What is wasted/lost by religion? What is neglected? How does religion divert energy that could be applied elsewhere and what would be a more pragmatic way to channel that energy?

What would the effect on the world be if there were no religion at all?

Secondly please consider the same questions, replacing the word religion with the word spirituality. Please explain in each case how you would define the term being discussed be it religion or spirituality for the sake of clarity.

My questions presuppose both a positive and a negative impact however, if you see the positive or negative as absent please ignore that part of the question or respond directly with your objection.

I realize I've asked a lot. If it is more agreeable, just address a piece of what I've asked but please try to maintain an awareness of this thread's gestalt in your answer.
 
What is wasted/lost by religion? What is neglected?
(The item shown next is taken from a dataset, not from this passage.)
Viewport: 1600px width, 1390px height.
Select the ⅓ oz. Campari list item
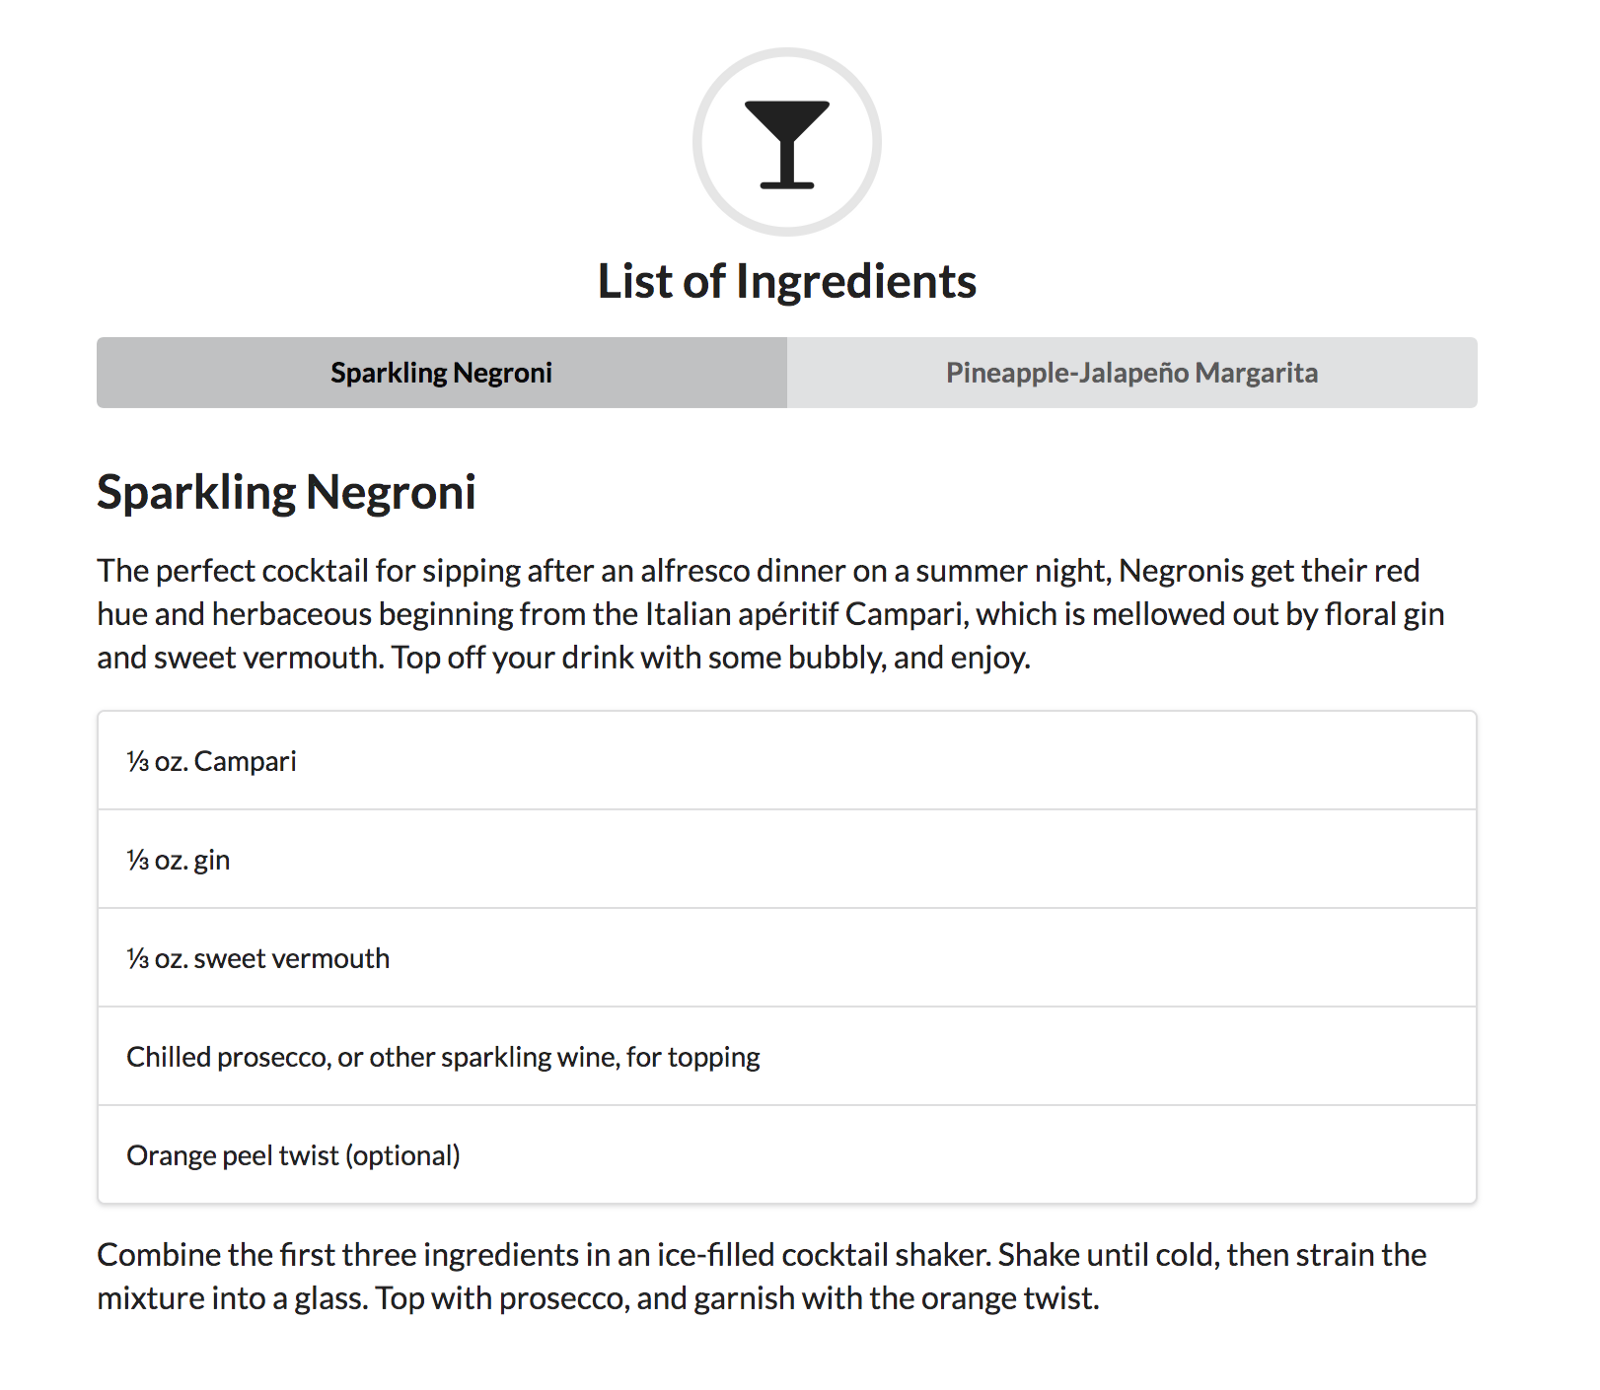coord(787,761)
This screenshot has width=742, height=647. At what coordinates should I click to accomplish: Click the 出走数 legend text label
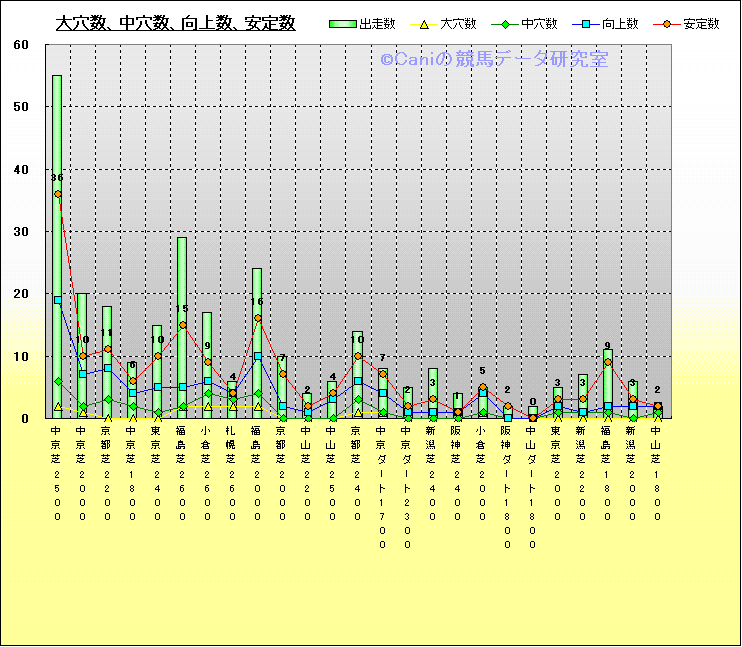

How does religion divert energy that could be applied elsewhere and what would be a more pragmatic way to channel that energy?

I feel that most waste their time reading between lines.... What is lost to a degree by religion is world unity..... But that isn't AT ALL the religions fault, it is the followers.... I follow christ, I am to love my enemy...... I know this but you are a muslim and I will go to war agaisn't you for that.....

Muhammad(saws) Told me that I am to love mankind before I can even begin to love Allah my god..... Yet I shan't help that man, that man is not my brother, that man is Jewish....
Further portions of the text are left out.